• _DATA EXTRACTS_:
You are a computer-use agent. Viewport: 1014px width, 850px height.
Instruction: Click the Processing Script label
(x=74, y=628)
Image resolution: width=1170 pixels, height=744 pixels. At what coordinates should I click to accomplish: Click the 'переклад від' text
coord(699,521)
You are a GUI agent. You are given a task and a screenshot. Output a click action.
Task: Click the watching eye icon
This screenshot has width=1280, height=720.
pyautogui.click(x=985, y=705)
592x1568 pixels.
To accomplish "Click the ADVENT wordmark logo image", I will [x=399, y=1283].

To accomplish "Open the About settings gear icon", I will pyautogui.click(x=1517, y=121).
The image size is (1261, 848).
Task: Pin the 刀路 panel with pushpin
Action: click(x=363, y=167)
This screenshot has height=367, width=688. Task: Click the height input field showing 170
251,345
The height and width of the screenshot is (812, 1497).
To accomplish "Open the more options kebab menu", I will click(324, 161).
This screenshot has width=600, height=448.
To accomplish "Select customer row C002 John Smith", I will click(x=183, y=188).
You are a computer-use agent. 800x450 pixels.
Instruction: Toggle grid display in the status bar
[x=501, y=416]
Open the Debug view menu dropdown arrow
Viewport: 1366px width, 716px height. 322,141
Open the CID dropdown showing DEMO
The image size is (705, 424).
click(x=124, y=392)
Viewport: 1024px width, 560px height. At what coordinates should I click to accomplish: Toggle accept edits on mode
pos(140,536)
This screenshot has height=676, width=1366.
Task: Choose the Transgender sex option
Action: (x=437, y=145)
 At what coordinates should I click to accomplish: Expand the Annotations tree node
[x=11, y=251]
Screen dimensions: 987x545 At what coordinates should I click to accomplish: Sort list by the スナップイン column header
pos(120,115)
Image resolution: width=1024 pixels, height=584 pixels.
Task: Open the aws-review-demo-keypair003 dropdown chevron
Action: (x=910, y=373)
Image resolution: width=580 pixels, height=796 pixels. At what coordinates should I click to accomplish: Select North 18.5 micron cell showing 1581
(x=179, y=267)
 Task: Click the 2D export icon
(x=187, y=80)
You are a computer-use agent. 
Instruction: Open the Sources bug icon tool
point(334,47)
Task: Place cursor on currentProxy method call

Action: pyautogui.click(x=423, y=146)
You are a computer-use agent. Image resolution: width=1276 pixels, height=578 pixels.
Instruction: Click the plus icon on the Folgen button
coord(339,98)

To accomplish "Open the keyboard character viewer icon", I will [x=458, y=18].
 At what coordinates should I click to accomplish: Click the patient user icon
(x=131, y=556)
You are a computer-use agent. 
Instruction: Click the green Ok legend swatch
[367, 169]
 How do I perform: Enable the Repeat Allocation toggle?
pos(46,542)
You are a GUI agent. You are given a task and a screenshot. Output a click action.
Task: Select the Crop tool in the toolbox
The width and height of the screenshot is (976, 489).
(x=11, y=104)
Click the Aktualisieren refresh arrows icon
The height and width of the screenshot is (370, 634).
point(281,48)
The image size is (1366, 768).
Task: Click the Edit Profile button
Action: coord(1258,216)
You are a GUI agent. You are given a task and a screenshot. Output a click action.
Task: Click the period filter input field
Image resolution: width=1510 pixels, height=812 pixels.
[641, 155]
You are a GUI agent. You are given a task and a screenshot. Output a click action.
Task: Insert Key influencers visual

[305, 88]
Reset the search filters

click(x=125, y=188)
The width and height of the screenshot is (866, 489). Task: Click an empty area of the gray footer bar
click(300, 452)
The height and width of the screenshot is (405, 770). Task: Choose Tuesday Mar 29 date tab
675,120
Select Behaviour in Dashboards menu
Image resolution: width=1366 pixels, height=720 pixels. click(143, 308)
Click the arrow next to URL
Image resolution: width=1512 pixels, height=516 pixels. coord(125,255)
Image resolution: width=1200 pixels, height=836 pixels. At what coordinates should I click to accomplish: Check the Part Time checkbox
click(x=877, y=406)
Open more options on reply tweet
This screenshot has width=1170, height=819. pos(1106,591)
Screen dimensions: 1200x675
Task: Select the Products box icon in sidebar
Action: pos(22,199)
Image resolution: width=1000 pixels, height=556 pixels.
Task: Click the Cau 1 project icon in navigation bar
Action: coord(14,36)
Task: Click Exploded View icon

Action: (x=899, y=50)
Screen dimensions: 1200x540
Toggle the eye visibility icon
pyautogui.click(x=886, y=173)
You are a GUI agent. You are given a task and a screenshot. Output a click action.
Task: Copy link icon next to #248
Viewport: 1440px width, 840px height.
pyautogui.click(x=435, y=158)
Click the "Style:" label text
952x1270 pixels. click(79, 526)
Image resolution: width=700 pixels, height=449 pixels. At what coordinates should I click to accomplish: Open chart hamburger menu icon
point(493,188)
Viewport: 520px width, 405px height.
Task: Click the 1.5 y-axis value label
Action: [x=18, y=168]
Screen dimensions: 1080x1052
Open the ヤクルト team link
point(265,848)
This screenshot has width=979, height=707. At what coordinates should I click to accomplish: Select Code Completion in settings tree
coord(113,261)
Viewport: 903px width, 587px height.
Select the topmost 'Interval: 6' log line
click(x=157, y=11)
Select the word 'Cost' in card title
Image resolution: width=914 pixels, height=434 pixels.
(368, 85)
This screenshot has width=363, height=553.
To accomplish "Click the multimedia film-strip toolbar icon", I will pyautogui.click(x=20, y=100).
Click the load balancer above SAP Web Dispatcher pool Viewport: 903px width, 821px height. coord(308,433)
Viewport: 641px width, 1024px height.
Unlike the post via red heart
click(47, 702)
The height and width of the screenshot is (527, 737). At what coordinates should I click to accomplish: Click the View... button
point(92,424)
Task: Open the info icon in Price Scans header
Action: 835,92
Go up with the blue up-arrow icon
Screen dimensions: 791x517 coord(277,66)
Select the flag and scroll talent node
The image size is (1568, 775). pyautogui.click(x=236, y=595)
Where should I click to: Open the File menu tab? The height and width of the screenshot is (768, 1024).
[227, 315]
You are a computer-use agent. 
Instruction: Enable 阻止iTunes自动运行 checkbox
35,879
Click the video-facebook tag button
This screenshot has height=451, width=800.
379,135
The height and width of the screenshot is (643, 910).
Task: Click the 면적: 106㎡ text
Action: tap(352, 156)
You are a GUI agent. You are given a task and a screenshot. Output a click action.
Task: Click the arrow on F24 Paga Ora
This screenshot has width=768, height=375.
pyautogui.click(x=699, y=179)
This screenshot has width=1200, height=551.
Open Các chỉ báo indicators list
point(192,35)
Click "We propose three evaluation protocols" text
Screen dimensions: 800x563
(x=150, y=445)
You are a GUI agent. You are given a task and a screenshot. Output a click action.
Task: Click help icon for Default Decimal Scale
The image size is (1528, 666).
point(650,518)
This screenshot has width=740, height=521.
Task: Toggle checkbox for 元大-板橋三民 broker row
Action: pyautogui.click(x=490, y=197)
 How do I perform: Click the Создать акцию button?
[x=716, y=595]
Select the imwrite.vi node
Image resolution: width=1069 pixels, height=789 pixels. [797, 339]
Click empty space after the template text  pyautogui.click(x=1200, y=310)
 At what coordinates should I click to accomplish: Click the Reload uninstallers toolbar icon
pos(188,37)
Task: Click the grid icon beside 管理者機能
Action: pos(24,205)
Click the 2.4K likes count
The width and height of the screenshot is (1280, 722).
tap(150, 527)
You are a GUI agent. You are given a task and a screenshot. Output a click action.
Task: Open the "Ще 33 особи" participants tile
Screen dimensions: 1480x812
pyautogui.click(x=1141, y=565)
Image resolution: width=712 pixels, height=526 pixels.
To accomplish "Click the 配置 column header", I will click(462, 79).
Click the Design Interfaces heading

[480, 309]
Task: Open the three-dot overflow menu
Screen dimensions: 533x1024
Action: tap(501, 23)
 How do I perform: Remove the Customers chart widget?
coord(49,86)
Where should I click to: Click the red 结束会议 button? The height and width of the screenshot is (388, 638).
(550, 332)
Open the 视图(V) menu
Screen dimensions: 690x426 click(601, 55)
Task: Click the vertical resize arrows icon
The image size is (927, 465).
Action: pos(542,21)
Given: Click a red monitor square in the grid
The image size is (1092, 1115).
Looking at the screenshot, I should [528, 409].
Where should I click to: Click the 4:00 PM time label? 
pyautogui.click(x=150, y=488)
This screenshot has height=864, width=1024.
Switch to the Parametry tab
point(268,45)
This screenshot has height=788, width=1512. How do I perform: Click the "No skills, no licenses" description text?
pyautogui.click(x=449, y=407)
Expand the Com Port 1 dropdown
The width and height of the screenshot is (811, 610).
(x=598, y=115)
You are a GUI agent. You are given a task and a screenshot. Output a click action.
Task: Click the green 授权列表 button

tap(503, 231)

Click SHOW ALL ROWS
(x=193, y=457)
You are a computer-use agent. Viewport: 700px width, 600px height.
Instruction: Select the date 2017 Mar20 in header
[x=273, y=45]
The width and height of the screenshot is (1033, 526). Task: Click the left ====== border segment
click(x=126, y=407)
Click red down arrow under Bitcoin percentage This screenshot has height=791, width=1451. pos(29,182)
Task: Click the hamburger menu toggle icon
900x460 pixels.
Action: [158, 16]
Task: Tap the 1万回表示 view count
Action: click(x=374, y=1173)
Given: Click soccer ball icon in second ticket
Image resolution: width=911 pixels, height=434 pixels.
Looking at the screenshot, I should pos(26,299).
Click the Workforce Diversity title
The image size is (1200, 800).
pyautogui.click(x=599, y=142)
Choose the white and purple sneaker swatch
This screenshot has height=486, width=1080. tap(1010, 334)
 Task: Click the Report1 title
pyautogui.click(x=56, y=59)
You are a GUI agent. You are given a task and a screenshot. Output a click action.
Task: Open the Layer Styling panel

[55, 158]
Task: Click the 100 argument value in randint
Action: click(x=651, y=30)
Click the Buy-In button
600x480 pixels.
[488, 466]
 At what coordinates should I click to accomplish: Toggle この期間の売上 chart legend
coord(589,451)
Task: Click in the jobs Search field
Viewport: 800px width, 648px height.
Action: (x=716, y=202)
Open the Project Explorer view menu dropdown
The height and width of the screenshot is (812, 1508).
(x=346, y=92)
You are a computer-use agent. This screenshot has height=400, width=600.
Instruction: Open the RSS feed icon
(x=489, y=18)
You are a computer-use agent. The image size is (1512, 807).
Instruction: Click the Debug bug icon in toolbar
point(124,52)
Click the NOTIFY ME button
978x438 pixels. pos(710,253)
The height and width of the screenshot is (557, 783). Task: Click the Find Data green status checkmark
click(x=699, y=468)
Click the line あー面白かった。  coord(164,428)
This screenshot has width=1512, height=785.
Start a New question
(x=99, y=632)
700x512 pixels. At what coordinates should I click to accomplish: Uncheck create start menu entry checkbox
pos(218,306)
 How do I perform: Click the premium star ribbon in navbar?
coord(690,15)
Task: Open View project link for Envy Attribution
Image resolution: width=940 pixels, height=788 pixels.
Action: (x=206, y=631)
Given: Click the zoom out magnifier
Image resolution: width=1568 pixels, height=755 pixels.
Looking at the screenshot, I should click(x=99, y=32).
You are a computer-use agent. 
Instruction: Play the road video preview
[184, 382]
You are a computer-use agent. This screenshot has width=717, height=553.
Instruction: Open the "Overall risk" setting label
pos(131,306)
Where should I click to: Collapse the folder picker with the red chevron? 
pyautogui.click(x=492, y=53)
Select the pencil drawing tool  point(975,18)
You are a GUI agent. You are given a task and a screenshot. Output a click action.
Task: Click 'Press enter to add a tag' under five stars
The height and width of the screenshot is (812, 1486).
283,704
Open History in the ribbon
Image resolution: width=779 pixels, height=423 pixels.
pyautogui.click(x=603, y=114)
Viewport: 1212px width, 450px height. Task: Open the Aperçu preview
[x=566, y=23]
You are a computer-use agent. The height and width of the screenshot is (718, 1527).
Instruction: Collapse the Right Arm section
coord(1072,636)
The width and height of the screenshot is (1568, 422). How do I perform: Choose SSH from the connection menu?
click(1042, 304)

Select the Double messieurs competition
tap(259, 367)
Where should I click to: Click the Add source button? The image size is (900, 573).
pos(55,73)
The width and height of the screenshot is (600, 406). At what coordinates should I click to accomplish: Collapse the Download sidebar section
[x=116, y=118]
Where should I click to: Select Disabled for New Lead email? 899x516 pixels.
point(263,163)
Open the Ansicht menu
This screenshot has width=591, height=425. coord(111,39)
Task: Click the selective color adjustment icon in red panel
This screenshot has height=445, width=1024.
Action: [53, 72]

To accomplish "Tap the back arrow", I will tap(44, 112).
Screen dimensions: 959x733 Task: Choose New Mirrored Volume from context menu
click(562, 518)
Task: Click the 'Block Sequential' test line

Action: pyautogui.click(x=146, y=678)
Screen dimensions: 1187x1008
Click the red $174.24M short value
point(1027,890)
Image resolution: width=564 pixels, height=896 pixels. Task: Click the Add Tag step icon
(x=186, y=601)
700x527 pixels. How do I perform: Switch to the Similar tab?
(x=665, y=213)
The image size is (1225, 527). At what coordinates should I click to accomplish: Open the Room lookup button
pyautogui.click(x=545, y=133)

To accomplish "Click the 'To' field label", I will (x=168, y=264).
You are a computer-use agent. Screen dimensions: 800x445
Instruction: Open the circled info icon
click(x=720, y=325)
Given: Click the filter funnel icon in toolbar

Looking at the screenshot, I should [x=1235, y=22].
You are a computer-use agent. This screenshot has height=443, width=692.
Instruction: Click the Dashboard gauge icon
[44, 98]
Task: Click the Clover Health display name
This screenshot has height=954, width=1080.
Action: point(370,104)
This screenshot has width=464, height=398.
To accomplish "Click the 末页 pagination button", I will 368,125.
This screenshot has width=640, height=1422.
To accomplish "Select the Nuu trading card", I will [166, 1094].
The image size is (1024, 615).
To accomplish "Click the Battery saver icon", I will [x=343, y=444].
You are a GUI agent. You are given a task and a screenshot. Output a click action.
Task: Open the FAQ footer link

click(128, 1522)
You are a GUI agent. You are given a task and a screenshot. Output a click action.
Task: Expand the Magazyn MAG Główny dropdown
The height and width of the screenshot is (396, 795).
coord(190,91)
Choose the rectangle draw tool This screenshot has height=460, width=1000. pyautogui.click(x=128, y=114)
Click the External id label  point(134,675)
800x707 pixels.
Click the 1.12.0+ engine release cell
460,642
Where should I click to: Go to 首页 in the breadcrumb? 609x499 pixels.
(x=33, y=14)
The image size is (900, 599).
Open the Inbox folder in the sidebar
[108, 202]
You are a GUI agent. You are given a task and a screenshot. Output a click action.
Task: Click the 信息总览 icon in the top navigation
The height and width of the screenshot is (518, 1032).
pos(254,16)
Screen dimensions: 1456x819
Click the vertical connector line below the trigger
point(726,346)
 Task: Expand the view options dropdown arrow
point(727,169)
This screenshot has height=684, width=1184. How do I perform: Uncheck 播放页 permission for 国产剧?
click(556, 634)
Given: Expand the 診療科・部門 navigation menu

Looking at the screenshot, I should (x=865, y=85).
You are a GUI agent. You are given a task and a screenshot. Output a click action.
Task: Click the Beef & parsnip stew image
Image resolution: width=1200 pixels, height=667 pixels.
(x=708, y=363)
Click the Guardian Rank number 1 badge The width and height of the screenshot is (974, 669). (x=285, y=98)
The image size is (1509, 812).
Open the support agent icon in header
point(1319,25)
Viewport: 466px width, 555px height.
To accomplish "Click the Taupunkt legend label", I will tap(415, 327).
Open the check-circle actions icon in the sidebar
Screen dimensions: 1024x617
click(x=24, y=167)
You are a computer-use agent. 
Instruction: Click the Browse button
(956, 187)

• _WORK ITEM_:
Only lines containing the word "arrows" should be copied from the material above.

• _RESULT OF THIS TASK_:
Click the Aktualisieren refresh arrows icon
Task: Click the vertical resize arrows icon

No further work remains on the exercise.